Stratégie de la Suisse en matière d'accès au marché et d'échange de renseignements en matière fiscale

Le 14 juin dernier, le DFF a rendu public un rapport intitulé « Exigences réglementaires relatives à la gestion de fortune transfrontière en Suisse et options stratégiques ». Le rapport a été rédigé par un groupe d’experts nommé en décembre 2012 et chargé d’élaborer le développement de la stratégie helvétique en matière de marchés financiers. Cette publication intervient dans un contexte européen d’accélération de l’harmonisation des réglementations financières nationales par l’élaboration d’un droit européen supérieur (single rulebook), comme par exemple dans le cadre de la capitalisation des banques (CRD IV et CRR, cf. commentaire n° 840), de la révision de la directive sur la fiscalité de l’épargne, du développement de la MiFID II, ou encore, d’une manière globale et préoccupante, en matière d’accès au marché intérieur de l’UE.

Sur ce dernier point, le groupe d’experts relève que l’accès aux marchés financiers européens représente l’un des plus importants enjeux de la place financière suisse pour la création de valeur et d’emploi.
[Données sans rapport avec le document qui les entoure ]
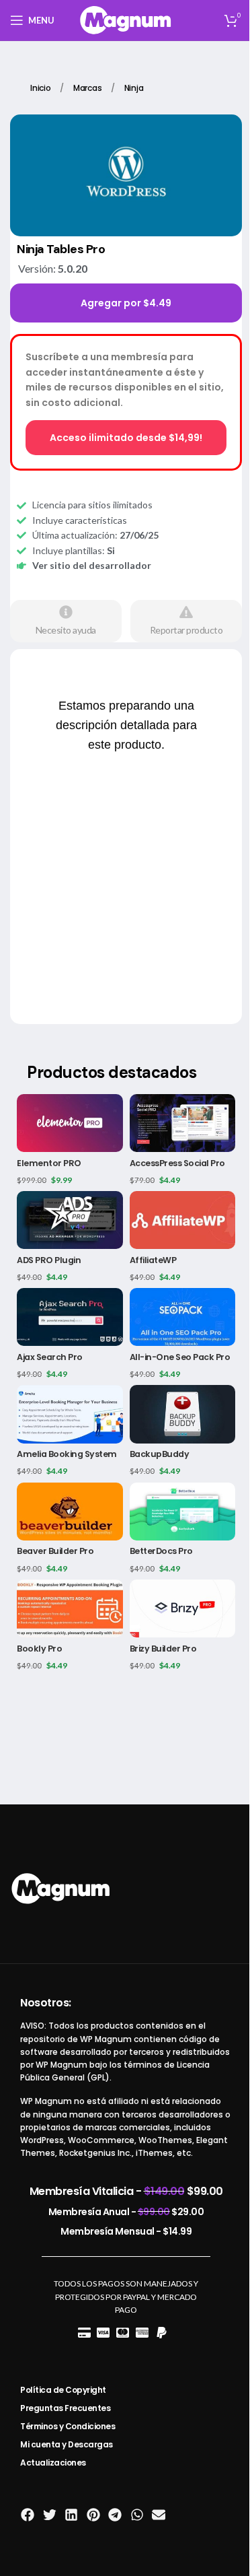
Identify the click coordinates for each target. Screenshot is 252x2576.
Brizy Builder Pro (163, 1648)
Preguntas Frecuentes (65, 2408)
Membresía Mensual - (126, 2231)
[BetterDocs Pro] (183, 1511)
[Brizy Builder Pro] (183, 1608)
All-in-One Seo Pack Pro (180, 1357)
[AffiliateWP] (183, 1220)
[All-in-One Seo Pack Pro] (183, 1317)
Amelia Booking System (67, 1454)
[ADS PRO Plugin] (70, 1220)
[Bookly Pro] (70, 1608)
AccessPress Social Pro (177, 1163)
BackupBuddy (160, 1454)
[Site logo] (126, 19)
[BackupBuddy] (183, 1414)
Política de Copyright (63, 2390)
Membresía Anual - (126, 2211)
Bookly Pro (39, 1648)
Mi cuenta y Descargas (66, 2444)
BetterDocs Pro (161, 1551)
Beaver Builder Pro (55, 1551)
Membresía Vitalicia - (126, 2191)
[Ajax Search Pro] (70, 1317)
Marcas (88, 88)
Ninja (134, 88)
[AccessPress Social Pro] (183, 1123)
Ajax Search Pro (50, 1357)
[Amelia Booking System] (70, 1414)
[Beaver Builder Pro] (70, 1511)
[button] (28, 2515)
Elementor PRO (49, 1163)
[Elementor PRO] (70, 1123)
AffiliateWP (153, 1260)
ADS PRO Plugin (49, 1260)
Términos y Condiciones (67, 2426)
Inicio (41, 88)
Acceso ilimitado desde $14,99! (126, 437)
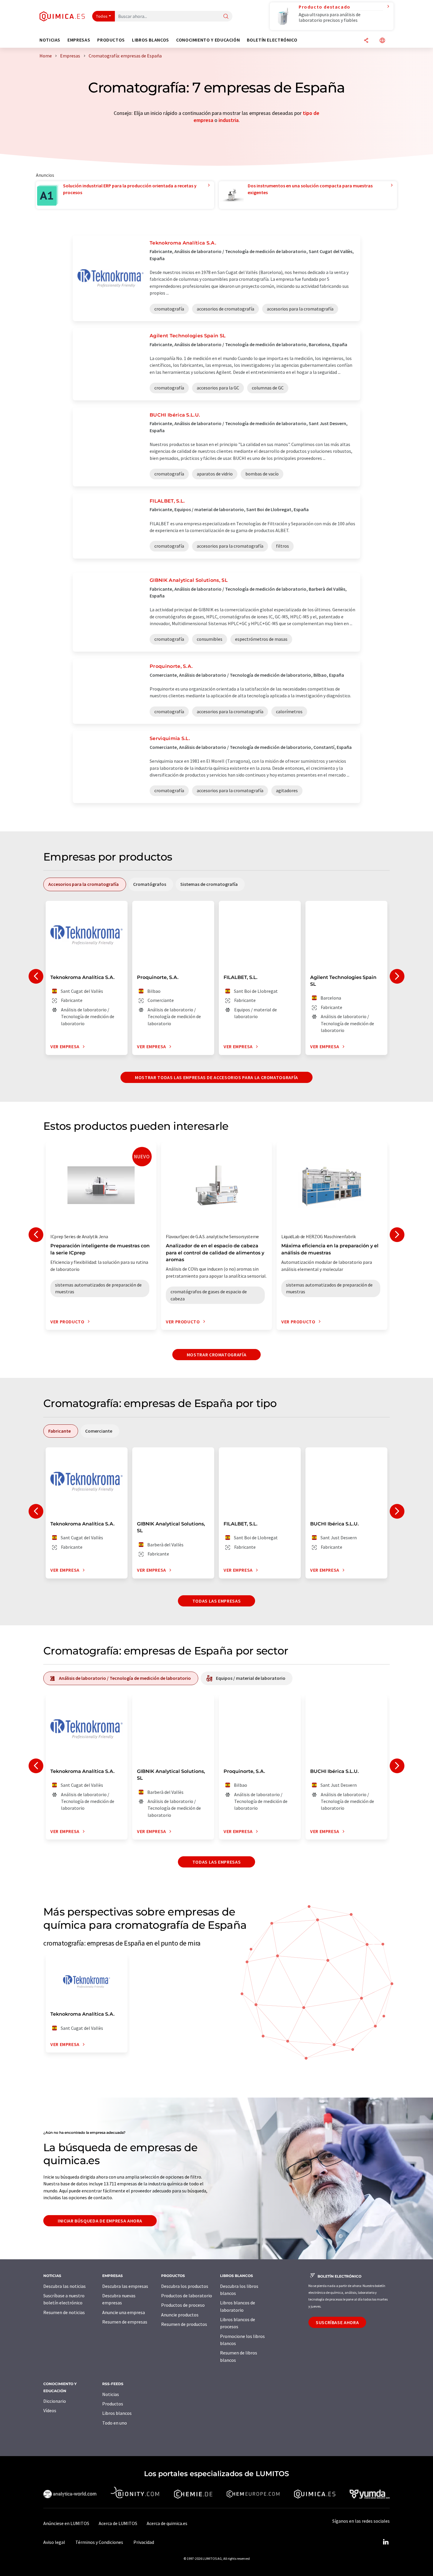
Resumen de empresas (124, 2322)
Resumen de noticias (64, 2312)
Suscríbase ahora (337, 2322)
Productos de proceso (183, 2305)
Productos (112, 2404)
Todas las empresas (216, 1601)
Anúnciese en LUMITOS (66, 2523)
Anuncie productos (180, 2315)
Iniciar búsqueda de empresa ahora (100, 2221)
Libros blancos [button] (150, 40)
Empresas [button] (78, 40)
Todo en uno (114, 2423)
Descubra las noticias (64, 2286)
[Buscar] (226, 16)
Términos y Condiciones (99, 2542)
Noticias (110, 2394)
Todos (102, 16)
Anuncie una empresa (123, 2312)
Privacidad (143, 2542)
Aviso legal (54, 2542)
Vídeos (49, 2410)
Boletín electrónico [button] (272, 40)
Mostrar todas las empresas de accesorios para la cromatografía (216, 1077)
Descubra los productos (184, 2286)
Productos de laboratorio (186, 2295)
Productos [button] (111, 40)
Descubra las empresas (125, 2286)
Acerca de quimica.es (167, 2523)
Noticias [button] (49, 40)
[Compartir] (366, 40)
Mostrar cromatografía (216, 1355)
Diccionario (54, 2401)
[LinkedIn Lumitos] (385, 2542)
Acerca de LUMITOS (118, 2523)
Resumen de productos (184, 2324)
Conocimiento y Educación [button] (208, 40)
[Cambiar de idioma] (382, 40)
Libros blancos (117, 2413)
Il lui apparaît dès lors urgent d’examiner l’évolution des conditions-cadres régissant la gestion de fortune transfrontière et d’assurer, en matière fiscale, une assistance administrative, une entraide judiciaire et une imposition correctes des clients étrangers des banques suisses tout en demeurant très exigeant à l’égard de l’OCDE et de l’UE en matière de respect des principes de réciprocité, de spécialité et de proportionnalité. La Suisse doit agir car la tendance au protectionnisme européen se confirme et promet un durcissement de l’accès aux marchés financiers pour les Etats tiers, tendance potentiellement accentuée par l’exploitation par les Etats membres de toute éventuelle lacune qui subsisterait dans l’harmonisation des règles d’accès à ces marchés.
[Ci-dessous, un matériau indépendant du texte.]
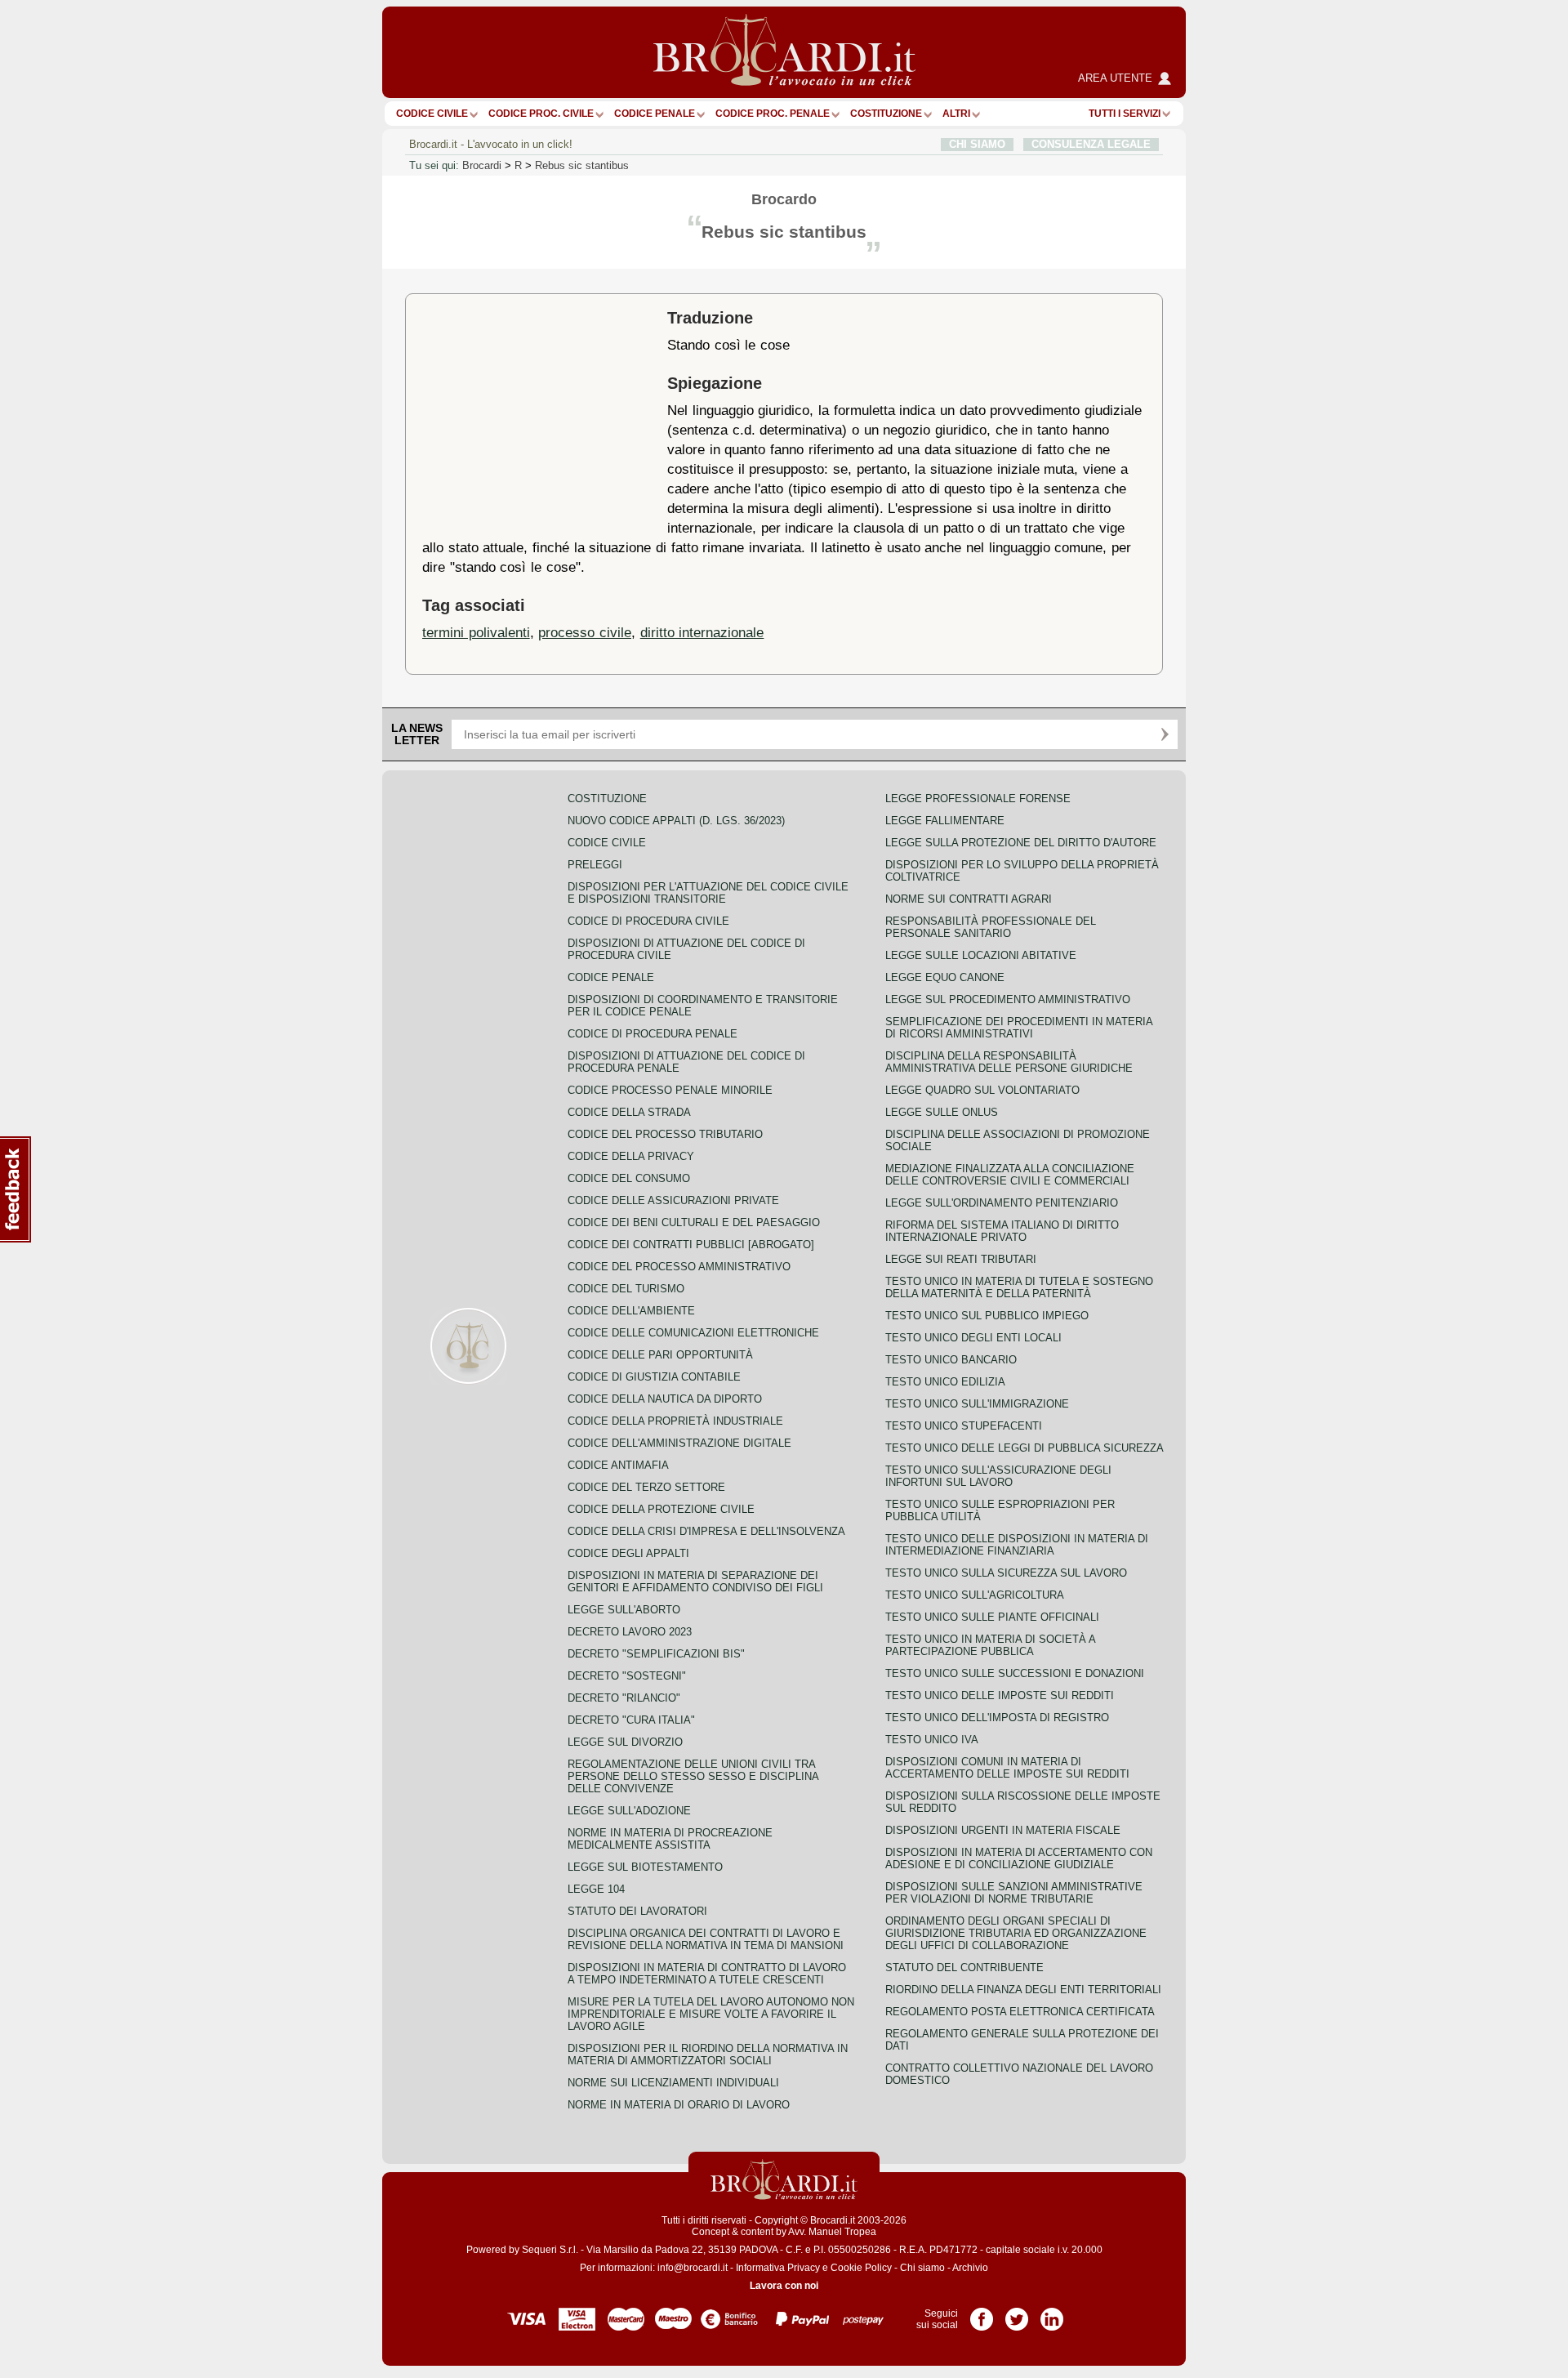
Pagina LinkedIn (1051, 2313)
Le rapport précité est organisé en quatre chapitres. Le premier place tout d’abord les stratégies actuelles de la Suisse dans le contexte financier international. Sont ensuite présentés les différents types d’échange automatique de renseignements en matière fiscale ainsi que l’étendue des renseignements échangés pour chacun de ces types. Dans le même chapitre, le groupe d’experts propose un état des lieux sur l’accès actuel des gérants de fortune helvétiques au marché international avec notamment une brève analyse de l’impact de MiFID II sur ce secteur. Le troisième chapitre expose les quatre options stratégiques retenues relevant des questions de fiscalité internationale, en intégrant la problématique de la régularisation du passé et en détaillant les avantages et inconvénients de chaque option. Enfin, dans un quatrième et dernier chapitre « Recommandations », les experts suggèrent une stratégie globale fondée sur les options envisagées et tendant vers l’acceptation conditionnelle de l’échange automatique de renseignements.

En décembre 2012, dans un précédent rapport concernant la politique de la Confédération en matière de marchés financiers, le Conseil fédéral avait confirmé sa stratégie de l’impôt libératoire à la source en matière d’imposition des avoirs des clients étrangers. Le groupe d’experts constate désormais que cette stratégie est de plus en plus mal perçue sur le plan international et devrait être beaucoup plus difficile à mettre en œuvre à l’avenir. En mai 2013, le Conseil EcoFin de l’UE a décidé de renégocier l’accord sur la fiscalité de l’épargne avec cinq Etats tiers, dont la Suisse, une fois que la directive européenne sur la fiscalité de l’épargne aura été révisée. Ce faisant, l’UE négociera les nouveaux accords en tenant compte des développements internationaux et en particulier de la volonté des ministres des finances du G20 d’élaborer une norme mondiale sur l’échange automatique de renseignements. Or, pour que la Suisse puisse accepter le principe de l’échange automatique de renseignements, il faudra que la transparence s’applique à toutes les principales places financières et que les législations nationales – d’un nombre d’Etats aussi élevé que possible – ne permettent pas de la contourner. Il faudra en outre exiger le respect des principes de proportionnalité et de spécialité dans l’élaboration d’éventuels futurs accords, tout en garantissant la protection des données et le respect de la sphère privée.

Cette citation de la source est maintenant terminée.